Welcome to another season of high-stakes girls softball, brought to you, mostly, by a bunch of fathers in last year’s jeans, sacrificing unsteady marriages and shaky careers for a chance at another pennant. At least I think that’s why we’re doing it.

“Why are there so many cars?” the little girl asks as we glide down the busy boulevard 10 minutes later.

“Baseball practice,” I explain.

There are indeed a lot of people out early on this March Saturday, fueled by Thin Mints and the nagging sense that they might be missing something, or that some great and spontaneous event is about to occur. Spring, maybe.

“Jeesh, look at those gas prices,” I snarl.

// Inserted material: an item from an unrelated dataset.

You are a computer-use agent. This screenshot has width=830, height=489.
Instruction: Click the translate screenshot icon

“Jeesh,” says the little girl.

I explain to her that you can’t go very wrong in this country selling liquids. Gasoline. Coffee. Bottled water. Beer. As a nation, we are hooked on liquids. In fact, it is perhaps the Golden Age of fluids. Starbucks. Unocal. Budweiser. One day they will all merge and be bigger than Michael Eisner’s ego.

“It’s something to remember,” I tell her.

“Thanks, Dad.”

“I miss the Earth so much, I miss my wife ... ,” Elton John sings on the radio.

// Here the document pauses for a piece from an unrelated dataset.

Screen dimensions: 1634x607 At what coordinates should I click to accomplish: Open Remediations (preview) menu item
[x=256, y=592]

At the softball field, we unload the gear, then spread it out like a bad picnic near the first-base dugout. The sun warms the east side of our faces. Clover opens between our shoes. One by one, SUVs pull up and drop off our players.

In my mind, girls leagues are the most significant sports development of the last 50 years, the fact that they can get out here like their brothers to catch ground balls in the chin and scrape their tender elbows. I’m not saying it’s a good development. Just a significant one that bears mentioning.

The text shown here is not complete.